Wie sollen Banken an frisches Geld kommen?

Die Geldinstitute sollen aus eigener Kraft versuchen, ihr Kapital aufzustocken – indem sie neue Aktien ausgeben, Bonuszahlungen kappen oder ihren Aktionären weniger Gewinn ausschütten, also die Dividende kürzen. Reicht das nicht, soll der Staat helfen, indem er zum Beispiel bei der Bank einsteigt – sprich: sie teilverstaatlicht. Als letzte Möglichkeit sollen Banken ihre Kapitaldecke mit Geldern aus dem EU-Rettungstopf stärken können.

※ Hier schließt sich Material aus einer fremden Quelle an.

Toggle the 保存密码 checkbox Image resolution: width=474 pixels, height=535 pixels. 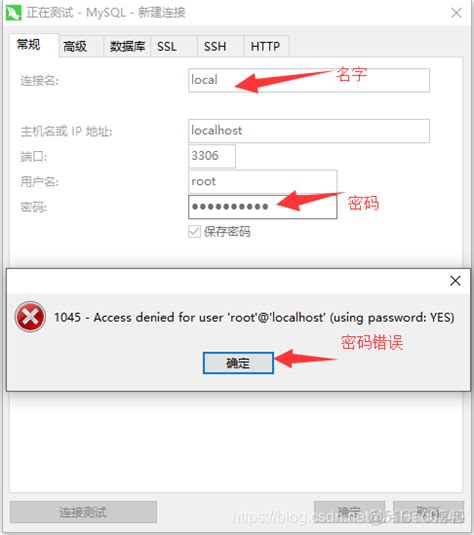195,232
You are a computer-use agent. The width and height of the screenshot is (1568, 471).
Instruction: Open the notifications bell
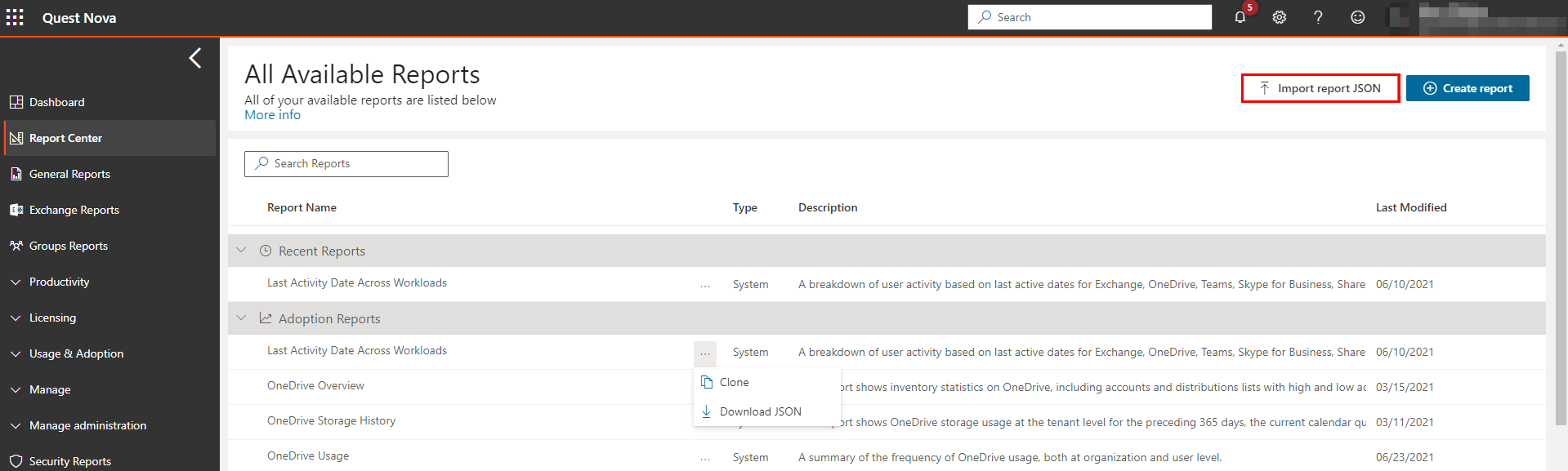[1240, 17]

Was plant die EU-Kommission?

Seit der Weltfinanzkrise, die 2007 in den USA begann, arbeitet die EU-Kommission an strengeren Spielregeln für Europas Finanzbranche. Banken sollen zudem stärker überwacht werden, damit Schwachstellen oder Problemfälle früher bekannt und bekämpft werden können. Zudem soll eine Bank künftig „geordnet“ Pleite gehen können, ohne dass das Schockwellen an den Finanzmärkten auslöst. Die EU-Experten ziehen damit eine Lehre aus dem Zusammenbruch der US-Bank Lehman Brothers im Herbst 2008, der die Weltfinanzkrise verschärfte und Banken in Europa taumeln ließ.

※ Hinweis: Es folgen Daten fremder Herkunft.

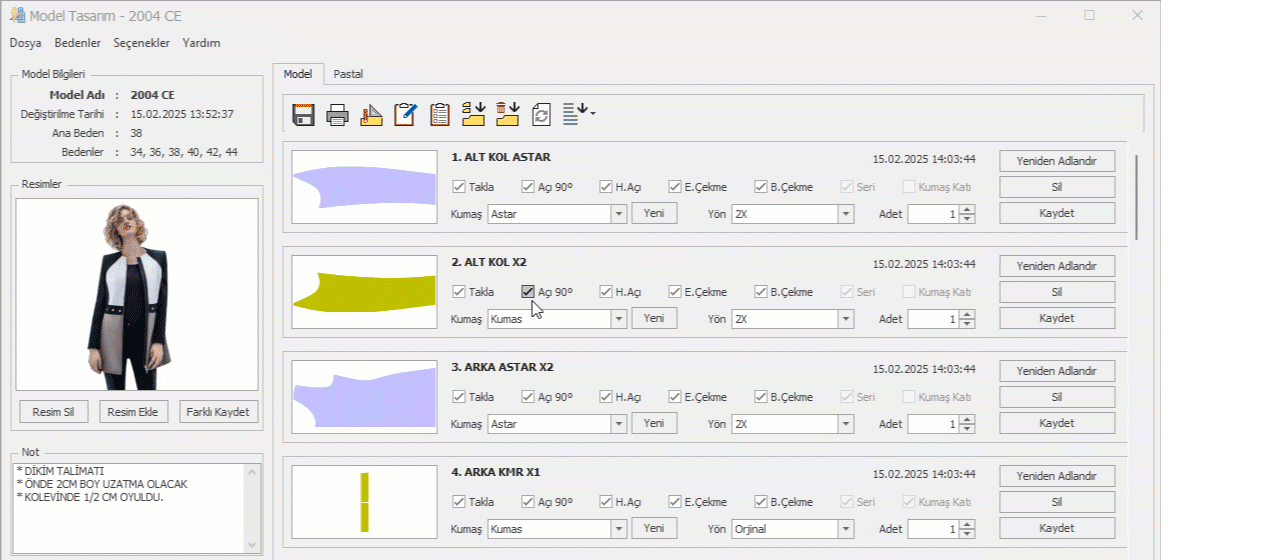1270x560 pixels.
Task: Toggle B.Çekme checkbox for ARKA ASTAR X2
Action: tap(761, 397)
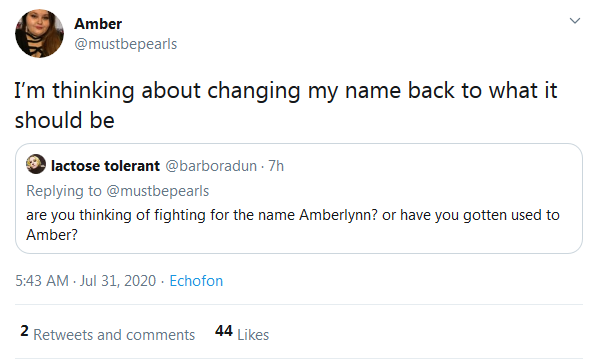Select the main tweet text about changing name
Screen dimensions: 597x362
coord(286,105)
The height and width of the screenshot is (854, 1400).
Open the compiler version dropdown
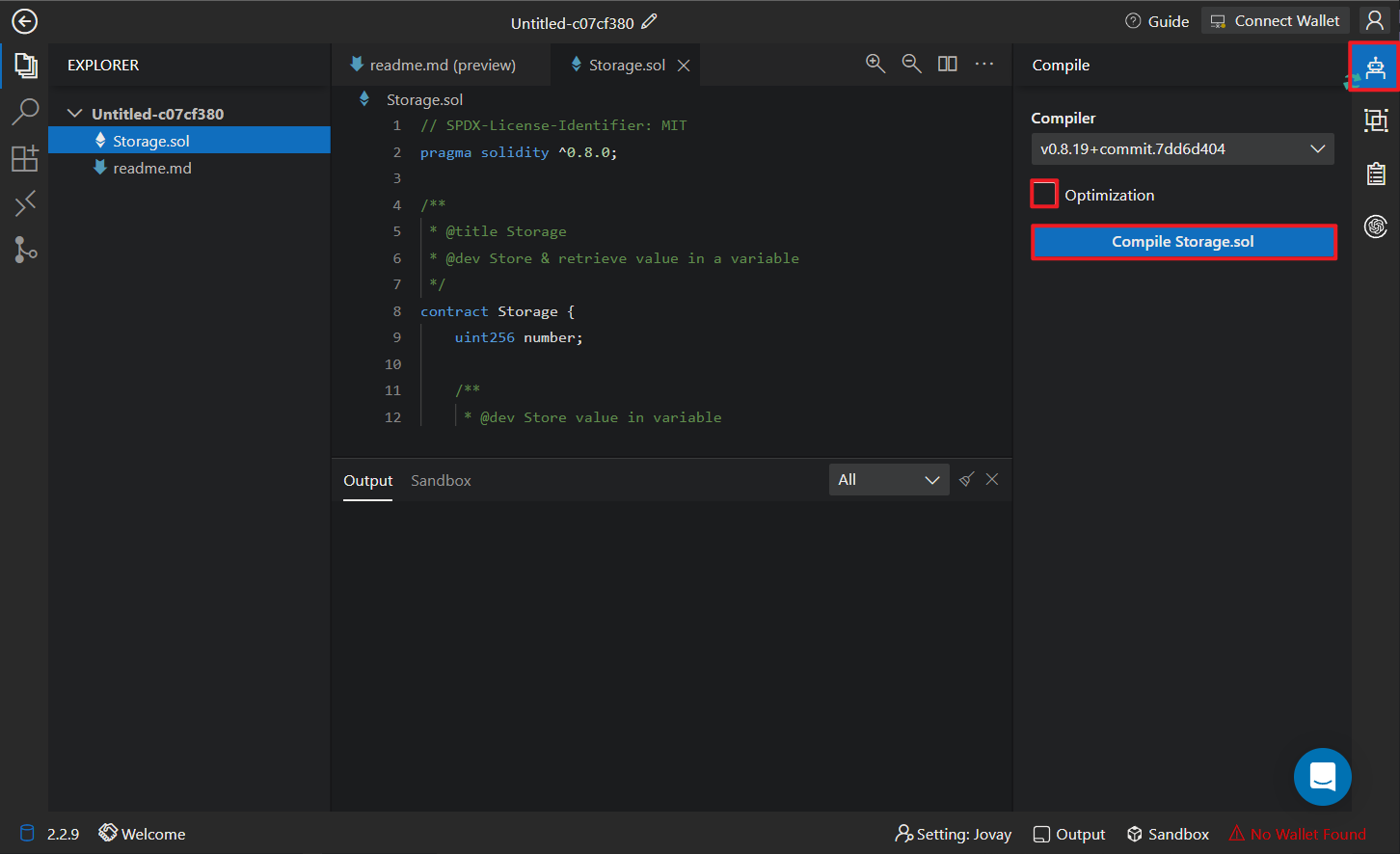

Die Bankenbranche, die eine starke Lobby auch in Brüssel hat, wehrt sich allerdings dagegen, aus ihrer Sicht zu sehr eingeengt zu werden. Außerdem sind Institute wie die Deutsche Bank längst wieder verstärkt in risikoreicheren und damit gewinnträchtigeren Geschäftsfeldern unterwegs.

Apropos Weltfinanzkrise: Erhielten Banken nicht damals bereits Staatshilfe?

Das stimmt. Viele Banken in Europa hatten sich verzockt. Ihre krisenbedingten Verluste betrugen in der Zeit von 2007 bis 2010 nach Schätzungen des Internationalen Währungsfonds insgesamt fast 1000 Milliarden Euro – acht Prozent der EU-Wirtschaftsleistung. Um die europäische Finanzbranche zu stabilisieren, billigte die EU-Kommission in dieser Zeit insgesamt 4600 Milliarden Euro staatliche Beihilfen für die Banken.

Hat sich seither nichts gebessert?

Doch, findet die Branche. So betont der Bundesverband deutscher Banken, dass vor drei Jahren einige Banken Staaten in Schwierigkeiten gebracht hätten. „Heute ist es genau umgekehrt, heute bringen die Staaten die Banken in Probleme“, sagt Hauptgeschäftsführer Michael Kemmer. Die Banken hätten die derzeitige Staatsschuldenkrise schließlich nicht verursacht.